Two of them, Nicolas and Cesar Perez, said from Miami that they fled there fearing for their personal safety. The columnist, Emilio Palacio, announced last week he is seeking political asylum in the United States.
Rights groups have decried the case as an attempt by Correa to stifle free speech.
Correa attended Wednesday's hearing, which continued into the night as el Universo's lawyers were to be followed in presenting arguments by those representing the president.
Correa's backers scuffled with defenders of El Universo outside the courthouse on Wednesday morning. The president's supporters struck at least three journalists and burned issues of El Universo and another newspaper, El Comercio.
Correa says he is only defending himself against false accusations in a column by Palacio published by El Universo.
The column repeatedly referred to Correa as "the Dictator" and said he "ordered discretionary fire — without prior notification — against a hospital full of civilians and innocent people" during a Sept. 30, 2010, police revolt over government plans to cut police benefits.
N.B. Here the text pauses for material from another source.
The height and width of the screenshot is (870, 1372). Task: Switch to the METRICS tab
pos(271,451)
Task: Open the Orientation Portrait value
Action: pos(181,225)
The press freedom director of the Inter-American Press Association, Ricardo Trotti, said Wednesday at Miami at a news conference with Nicolas and Cesar Perez that the sentence appealed was "completely repressive and disproportionate."
The Perezes, brothers who are the paper's deputy director and manager of new media, said they were considering seeking political asylum in the United States but had not yet decided.
Carlos Perez, a third brother who is El Universo's director, remained in Ecuador, they said.